[Exercise prompt]:
Every entry, exactly as given, must be retyped.

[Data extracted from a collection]
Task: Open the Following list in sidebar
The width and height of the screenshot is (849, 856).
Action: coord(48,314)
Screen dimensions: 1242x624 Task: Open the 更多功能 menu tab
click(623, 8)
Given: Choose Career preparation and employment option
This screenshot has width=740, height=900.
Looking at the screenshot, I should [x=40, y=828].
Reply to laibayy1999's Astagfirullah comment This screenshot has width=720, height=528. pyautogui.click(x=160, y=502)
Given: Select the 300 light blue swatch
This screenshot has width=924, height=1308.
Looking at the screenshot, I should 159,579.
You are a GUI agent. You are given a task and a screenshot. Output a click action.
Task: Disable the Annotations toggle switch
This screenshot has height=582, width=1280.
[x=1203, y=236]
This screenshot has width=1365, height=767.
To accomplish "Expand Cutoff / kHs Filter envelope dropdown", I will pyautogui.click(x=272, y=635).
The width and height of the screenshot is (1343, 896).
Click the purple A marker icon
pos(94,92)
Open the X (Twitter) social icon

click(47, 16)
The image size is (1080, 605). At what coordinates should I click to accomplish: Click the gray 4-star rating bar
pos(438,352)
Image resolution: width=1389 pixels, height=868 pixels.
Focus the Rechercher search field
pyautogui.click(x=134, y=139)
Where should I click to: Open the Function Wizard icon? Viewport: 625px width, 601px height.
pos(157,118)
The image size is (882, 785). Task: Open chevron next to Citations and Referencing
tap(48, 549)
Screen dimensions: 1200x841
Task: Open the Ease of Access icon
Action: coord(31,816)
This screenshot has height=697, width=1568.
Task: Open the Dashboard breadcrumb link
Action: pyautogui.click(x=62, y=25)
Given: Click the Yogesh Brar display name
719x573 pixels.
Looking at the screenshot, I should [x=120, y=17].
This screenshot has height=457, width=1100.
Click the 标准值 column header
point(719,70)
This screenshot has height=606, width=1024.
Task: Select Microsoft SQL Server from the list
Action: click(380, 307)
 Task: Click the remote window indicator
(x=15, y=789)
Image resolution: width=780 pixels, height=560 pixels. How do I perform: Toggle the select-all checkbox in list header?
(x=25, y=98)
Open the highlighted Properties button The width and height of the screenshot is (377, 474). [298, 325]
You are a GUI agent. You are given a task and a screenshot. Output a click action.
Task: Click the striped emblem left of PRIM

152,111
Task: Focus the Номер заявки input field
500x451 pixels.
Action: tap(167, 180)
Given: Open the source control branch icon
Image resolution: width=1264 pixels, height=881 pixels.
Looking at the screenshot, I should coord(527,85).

[Reply to the exercise]:
Task: Open the Following list in sidebar
The width and height of the screenshot is (849, 856).
Action: coord(48,314)
Screen dimensions: 1242x624 Task: Open the 更多功能 menu tab
click(623, 8)
Given: Choose Career preparation and employment option
This screenshot has width=740, height=900.
Looking at the screenshot, I should [x=40, y=828].
Reply to laibayy1999's Astagfirullah comment This screenshot has width=720, height=528. pyautogui.click(x=160, y=502)
Given: Select the 300 light blue swatch
This screenshot has width=924, height=1308.
Looking at the screenshot, I should 159,579.
You are a GUI agent. You are given a task and a screenshot. Output a click action.
Task: Disable the Annotations toggle switch
This screenshot has height=582, width=1280.
[x=1203, y=236]
This screenshot has width=1365, height=767.
To accomplish "Expand Cutoff / kHs Filter envelope dropdown", I will pyautogui.click(x=272, y=635).
The width and height of the screenshot is (1343, 896).
Click the purple A marker icon
pos(94,92)
Open the X (Twitter) social icon

click(47, 16)
The image size is (1080, 605). At what coordinates should I click to accomplish: Click the gray 4-star rating bar
pos(438,352)
Image resolution: width=1389 pixels, height=868 pixels.
Focus the Rechercher search field
pyautogui.click(x=134, y=139)
Where should I click to: Open the Function Wizard icon? Viewport: 625px width, 601px height.
pos(157,118)
The image size is (882, 785). Task: Open chevron next to Citations and Referencing
tap(48, 549)
Screen dimensions: 1200x841
Task: Open the Ease of Access icon
Action: coord(31,816)
This screenshot has height=697, width=1568.
Task: Open the Dashboard breadcrumb link
Action: pyautogui.click(x=62, y=25)
Given: Click the Yogesh Brar display name
719x573 pixels.
Looking at the screenshot, I should [x=120, y=17].
This screenshot has height=457, width=1100.
Click the 标准值 column header
point(719,70)
This screenshot has height=606, width=1024.
Task: Select Microsoft SQL Server from the list
Action: click(380, 307)
 Task: Click the remote window indicator
(x=15, y=789)
Image resolution: width=780 pixels, height=560 pixels. How do I perform: Toggle the select-all checkbox in list header?
(x=25, y=98)
Open the highlighted Properties button The width and height of the screenshot is (377, 474). [298, 325]
You are a GUI agent. You are given a task and a screenshot. Output a click action.
Task: Click the striped emblem left of PRIM

152,111
Task: Focus the Номер заявки input field
500x451 pixels.
Action: tap(167, 180)
Given: Open the source control branch icon
Image resolution: width=1264 pixels, height=881 pixels.
Looking at the screenshot, I should coord(527,85).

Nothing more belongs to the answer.